The old library approach made sense back then. To be honest the library sector was tackling Internationalization issues well before the rest of the IT industry and had to create solutions that worked.
But jnternationalisation has undergone dramatic changes since the late 1990s, and honestly has left the library industry far behind.
This results in differences in terminology and concepts. Paradigm shifts.
For instance an ordered list of identifiers to me comprises multiple components ... indexing and stop words on one hand, collation and sorting on another ... and then string matching for search terms is separate again.
I suspect that bibframe doesn't need to address either collation or string matching ... those would be inherited. Although bibframe may need to identify a preferred normalisation form for data. There are various pros and cons esp for CJKV data.

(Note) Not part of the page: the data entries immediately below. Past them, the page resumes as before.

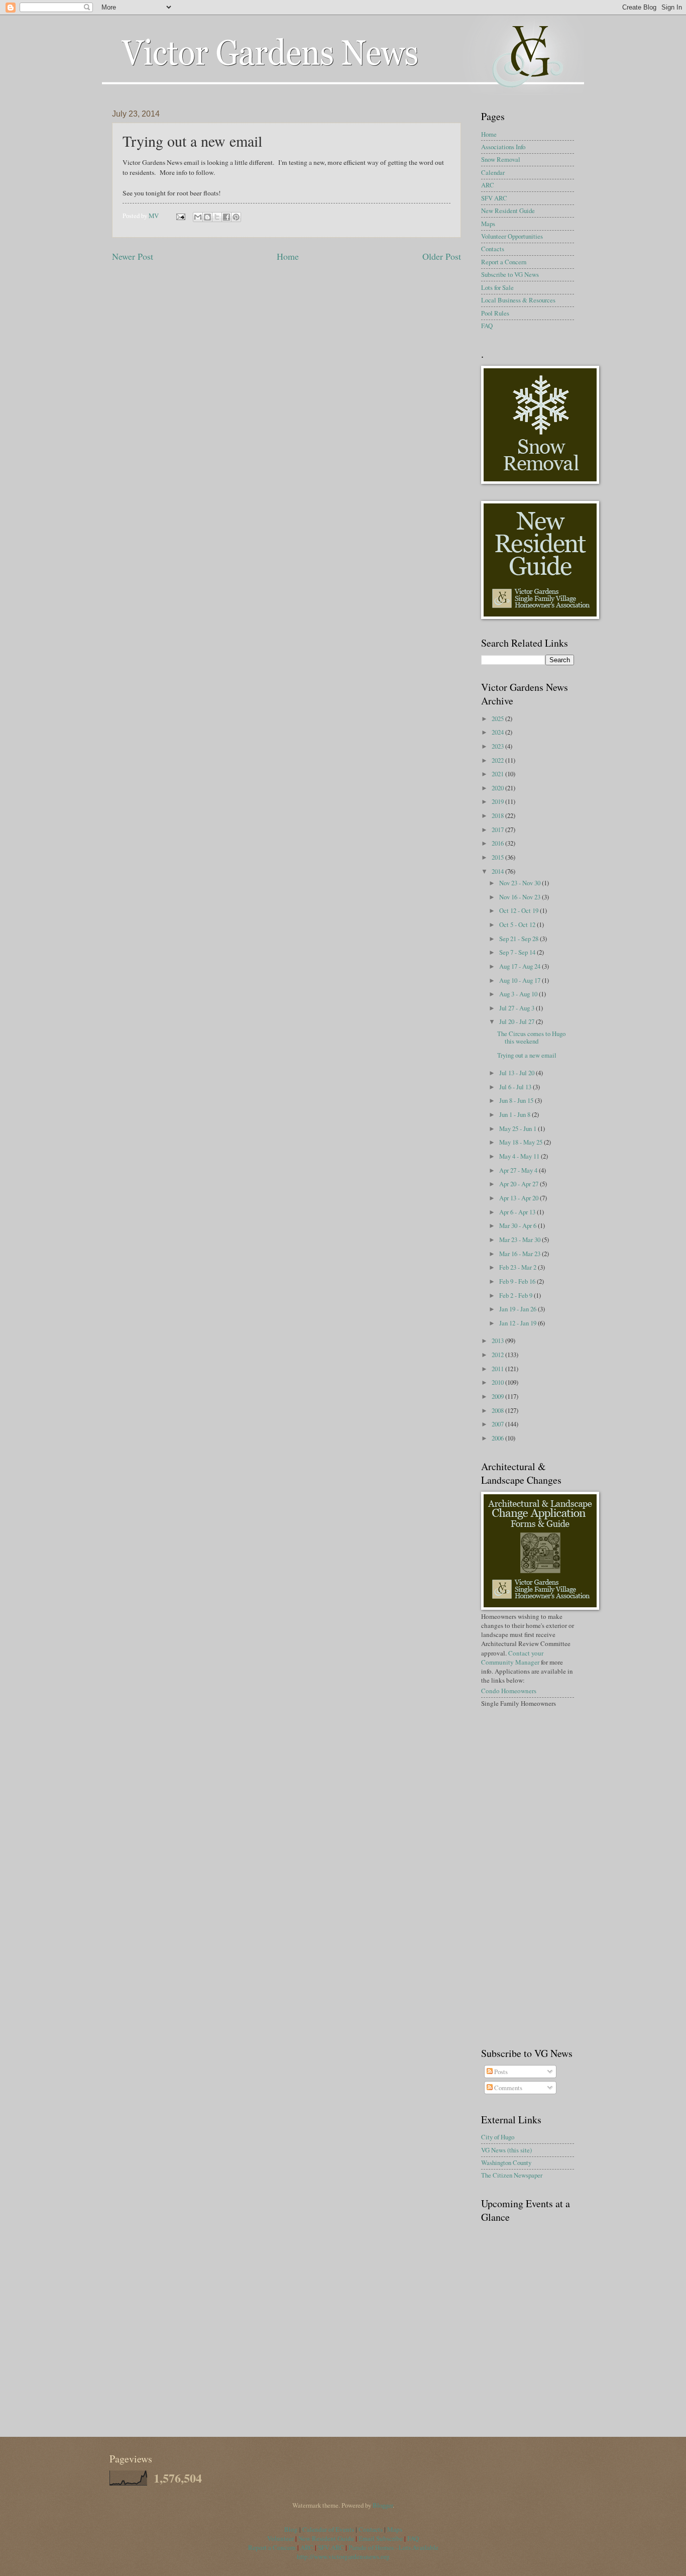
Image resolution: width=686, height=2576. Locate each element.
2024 (498, 732)
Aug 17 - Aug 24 (520, 966)
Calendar (493, 172)
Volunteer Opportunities (512, 236)
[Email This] (198, 217)
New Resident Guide (508, 210)
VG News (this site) (506, 2149)
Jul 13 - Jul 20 (517, 1072)
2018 (498, 815)
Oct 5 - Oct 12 (518, 924)
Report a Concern (503, 261)
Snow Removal (500, 159)
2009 (498, 1396)
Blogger (383, 2505)
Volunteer (280, 2538)
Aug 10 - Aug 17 (520, 980)
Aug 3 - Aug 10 (519, 993)
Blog (291, 2529)
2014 (498, 871)
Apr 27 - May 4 (519, 1170)
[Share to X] (217, 217)
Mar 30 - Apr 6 (518, 1225)
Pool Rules (495, 313)
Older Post (441, 256)
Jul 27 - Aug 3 (517, 1007)
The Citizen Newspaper (511, 2175)
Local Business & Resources (518, 299)
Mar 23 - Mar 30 (520, 1239)
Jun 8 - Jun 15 (517, 1100)
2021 (498, 773)
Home (288, 256)
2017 (498, 829)
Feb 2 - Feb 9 (516, 1295)
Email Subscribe (381, 2538)
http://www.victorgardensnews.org (343, 2556)
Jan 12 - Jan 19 (518, 1322)
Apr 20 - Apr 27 (519, 1183)
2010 (498, 1382)
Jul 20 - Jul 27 (517, 1021)
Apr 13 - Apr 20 (519, 1197)
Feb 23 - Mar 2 (518, 1267)
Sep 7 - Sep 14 (518, 952)
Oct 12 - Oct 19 (519, 910)
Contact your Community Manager (512, 1657)
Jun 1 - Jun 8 (515, 1114)
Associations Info (503, 146)
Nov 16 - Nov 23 (520, 896)
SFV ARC (494, 197)
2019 (498, 801)
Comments (507, 2087)
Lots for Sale (497, 287)
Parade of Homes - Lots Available (393, 2547)
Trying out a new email (526, 1055)
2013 (498, 1340)
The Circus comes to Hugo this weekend (531, 1037)
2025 (498, 718)
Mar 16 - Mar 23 (520, 1253)
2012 (498, 1354)
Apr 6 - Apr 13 (518, 1211)
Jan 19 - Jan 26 (518, 1308)
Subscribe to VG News (510, 274)
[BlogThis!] (207, 217)
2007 (498, 1423)
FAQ (487, 325)
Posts (500, 2071)
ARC (487, 184)
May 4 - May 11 (520, 1156)
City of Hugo (497, 2136)
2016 (498, 843)
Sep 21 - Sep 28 (519, 938)
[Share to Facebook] (226, 217)
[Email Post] (180, 215)
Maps (488, 223)
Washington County (506, 2162)
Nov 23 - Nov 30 (520, 882)
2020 (498, 787)
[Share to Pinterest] (236, 217)
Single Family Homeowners (518, 1703)
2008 (498, 1410)
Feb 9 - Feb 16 (518, 1281)
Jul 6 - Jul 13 (516, 1086)
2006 (498, 1437)
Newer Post (132, 256)
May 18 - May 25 (521, 1142)
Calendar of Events (328, 2529)
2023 (498, 746)
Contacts (492, 248)
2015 (498, 857)
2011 (498, 1368)
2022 (498, 760)
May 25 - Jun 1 (518, 1128)
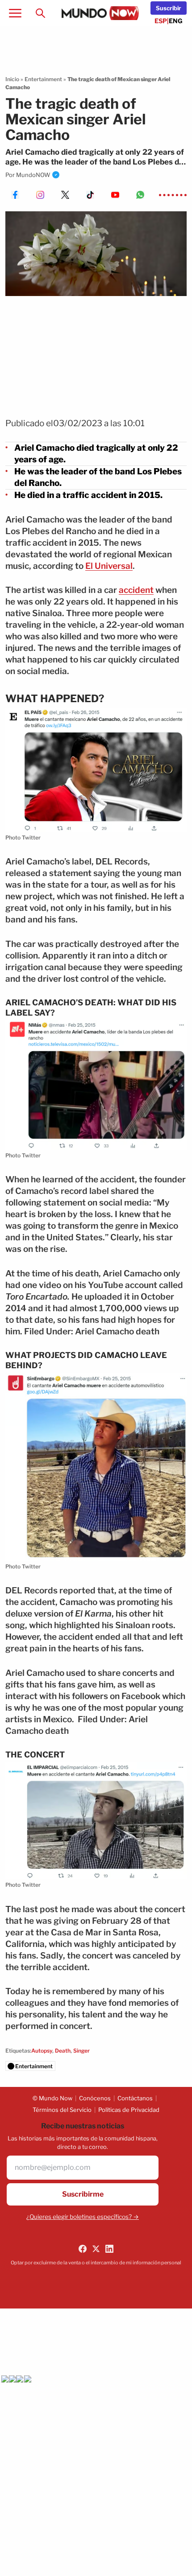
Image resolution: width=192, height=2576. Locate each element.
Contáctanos (135, 2098)
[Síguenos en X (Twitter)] (96, 2249)
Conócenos (95, 2098)
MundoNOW (33, 174)
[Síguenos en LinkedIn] (109, 2249)
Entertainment (43, 79)
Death (63, 2050)
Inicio (12, 79)
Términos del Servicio (62, 2109)
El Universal (109, 566)
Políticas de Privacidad (128, 2109)
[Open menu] (15, 13)
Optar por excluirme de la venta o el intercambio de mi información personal (96, 2262)
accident (136, 590)
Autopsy (41, 2050)
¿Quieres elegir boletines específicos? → (82, 2216)
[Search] (40, 13)
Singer (81, 2050)
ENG (176, 21)
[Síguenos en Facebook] (83, 2249)
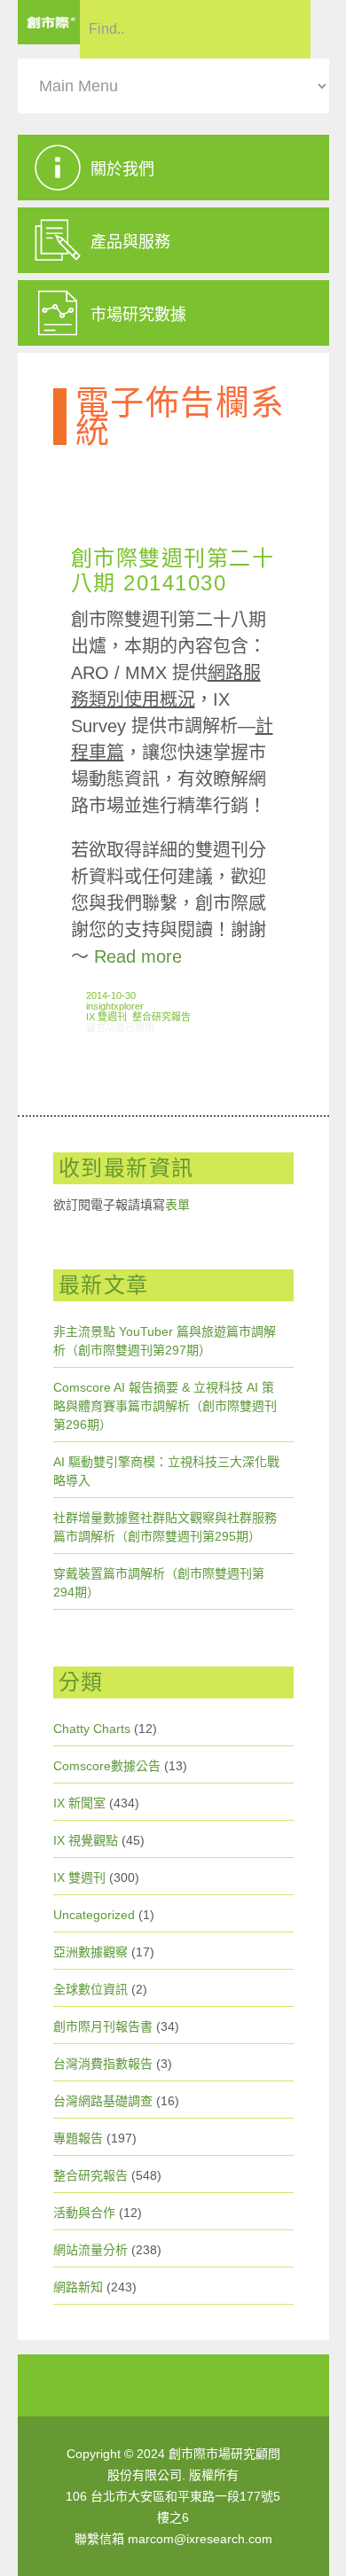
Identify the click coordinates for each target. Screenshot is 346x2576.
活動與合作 (84, 2212)
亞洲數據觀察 (90, 1952)
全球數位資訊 (90, 1989)
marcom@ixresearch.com (200, 2539)
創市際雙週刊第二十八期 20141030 (173, 570)
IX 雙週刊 (106, 1016)
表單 (177, 1205)
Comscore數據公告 (107, 1766)
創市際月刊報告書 (103, 2026)
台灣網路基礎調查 (103, 2101)
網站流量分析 (90, 2250)
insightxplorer (115, 1006)
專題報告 (78, 2138)
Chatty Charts (91, 1728)
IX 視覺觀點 (85, 1840)
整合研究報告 (161, 1016)
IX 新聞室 (79, 1803)
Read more (138, 956)
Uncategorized (94, 1915)
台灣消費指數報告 (103, 2064)
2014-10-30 (111, 995)
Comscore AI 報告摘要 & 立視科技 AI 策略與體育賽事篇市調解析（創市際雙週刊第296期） (165, 1406)
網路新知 (78, 2287)
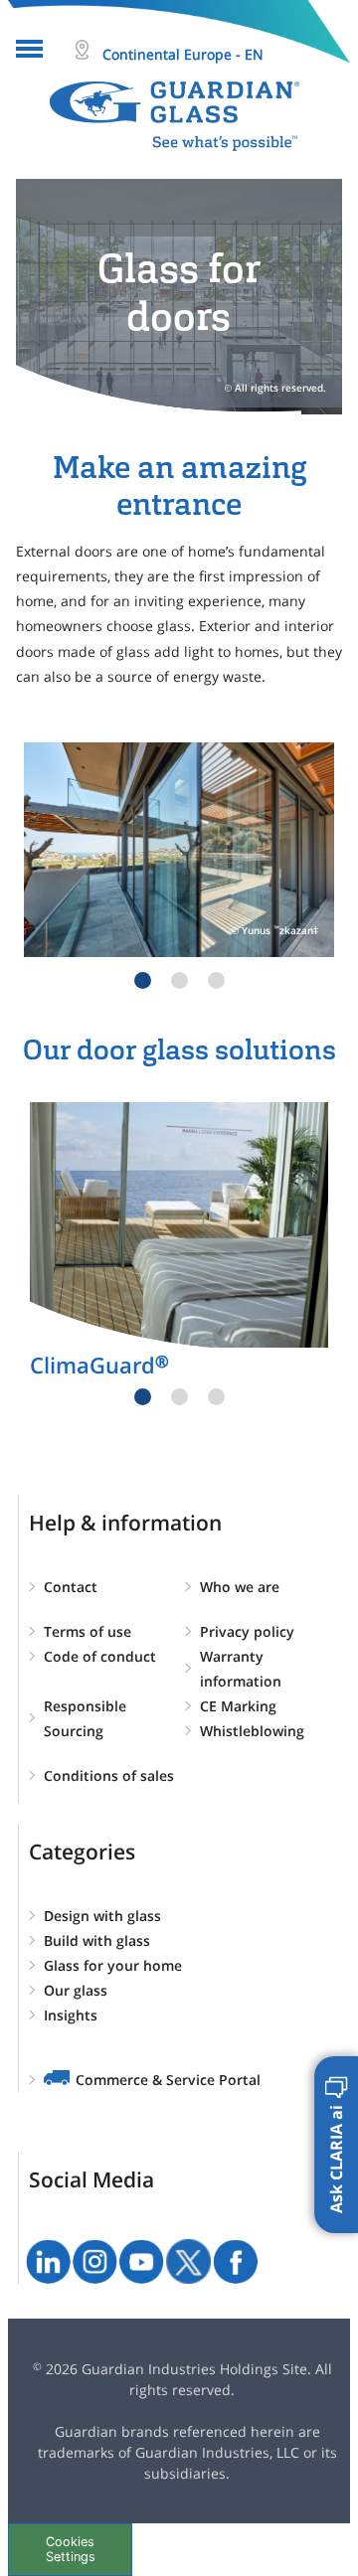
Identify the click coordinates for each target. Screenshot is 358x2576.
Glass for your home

What would need to be addressed is the indexing side. Whether this should be included in bibframe, in a separate spec or via discussion with the UTC and the CLDR people should be approached to include it in CLDR so it is accessible outside library industry and accessible within core development tools is a matter for debate ... if that makes sense?
What we have currently evolved through an historical context. But the context is very different now. And the industry need to leverage off the advances in internationalisation
On Feb 16, 2013 9:33 AM, "Karen Coyle" <[log in to unmask]> wrote:
On 2/15/13 1:08 PM, Andrew Cunningham wrote:
The more I consider Internationalization and bibframe, the more I realise that adopting RDF places bibframe in a different data ecosystem, inheriting a lot of internationalisation features from the Unicode and W3C sides.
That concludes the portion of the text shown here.